Sometimes we get carried away at Super Bowl – tons of junk food with too much salt and too many preservatives and stuff. We had a smaller group this year so we kept it simple while preserving one of the great traditional values – chili con carne.
We started with the Bravado Trio of appetizers that were so healthy it was sickening – cherry tomatoes filled with basil pesto, thinly sliced tomatoes with a hint of Balsamic vinegar on crostini with homemade olive oil mayonnaise, and the now famous cilantro pesto on crostini. It makes a beautiful decorative platter that everyone gobbled up. Assuming you have been actually trying the Bravado recipes like you are supposed to do, you know that these appetizers are quick and easy to make. If you can’t remember how to make the pestos – basil and cilantro – or the crostini, click on the links above and refresh your memory.

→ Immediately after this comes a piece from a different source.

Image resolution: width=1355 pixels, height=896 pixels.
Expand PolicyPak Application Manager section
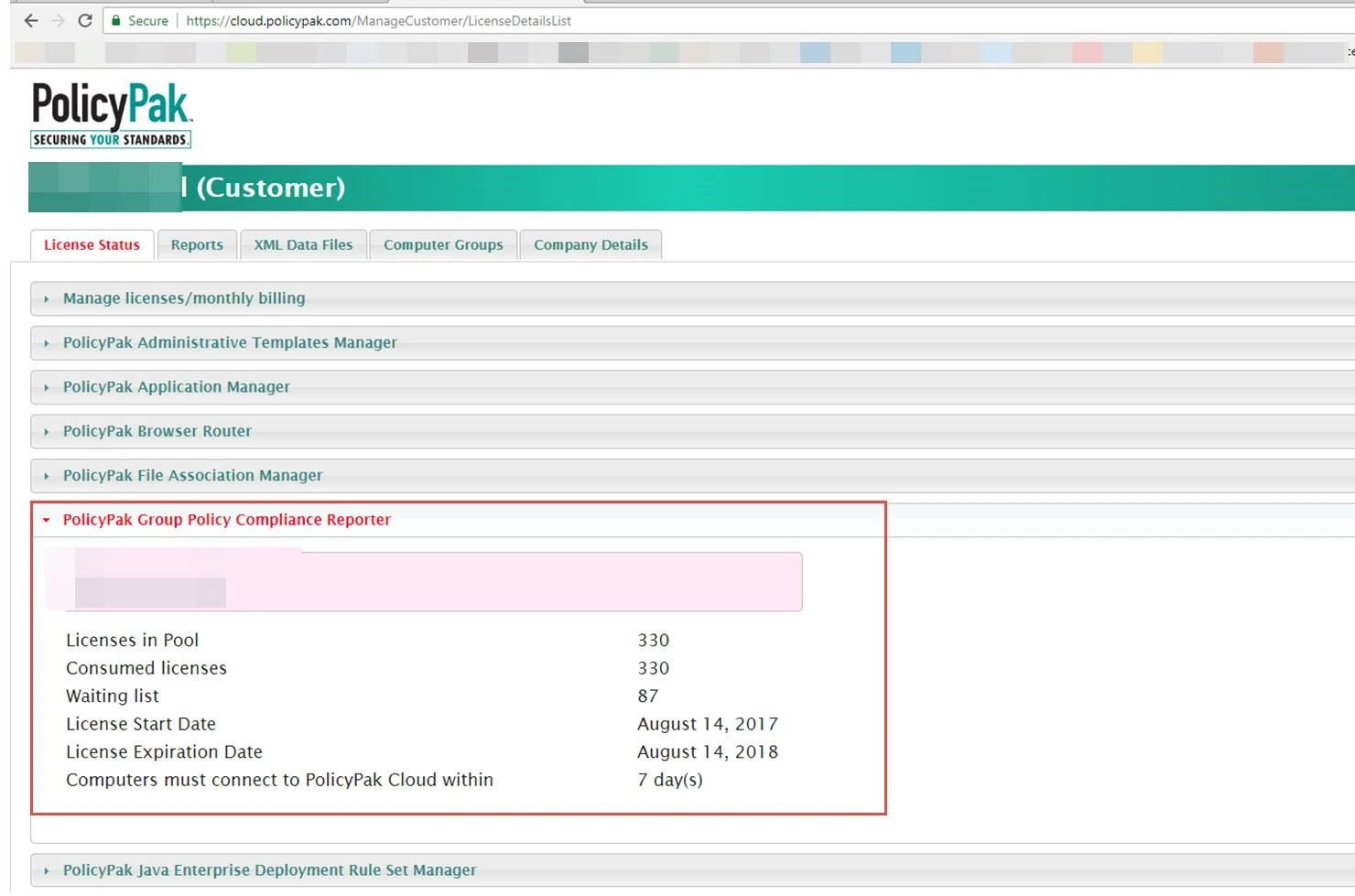(177, 387)
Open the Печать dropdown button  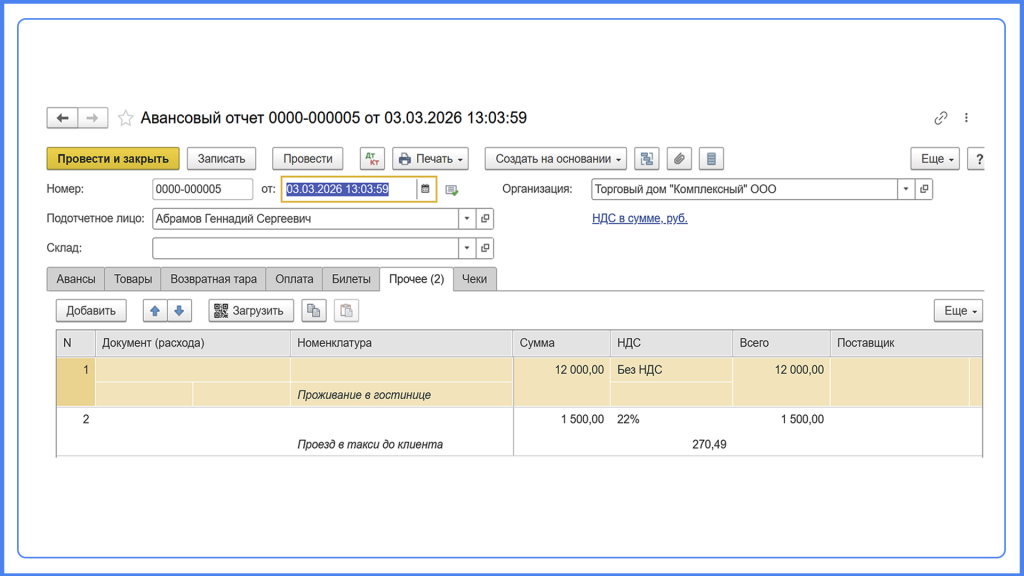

One of the revered seers of Bravado Cooking, Priscilla, made the chili. She didn’t mess with the traditional recipe – she used ground beef as the base meat, tomatoes, black beans, etc., with Jalapeños, sour cream, cheese and onions on the side. The real surprise was the whole grain bread bowls, which were used for serving. Wow, this really added some pizzazz! The bread on the inside slowly dissolves into the chili – especially after the third helping. She got the bread bowls from Fresh Markets, but other good bakeries should have them. She had to carefully cut the tops off and scoop the bread out of the inside, but, all in all, not very difficult and the result is very Bravado.
It was a simple meal – a plate of appetizers, chili in a bread bowl and a couple of bottles of good wine. And, it was a great football game. It doesn’t get much better.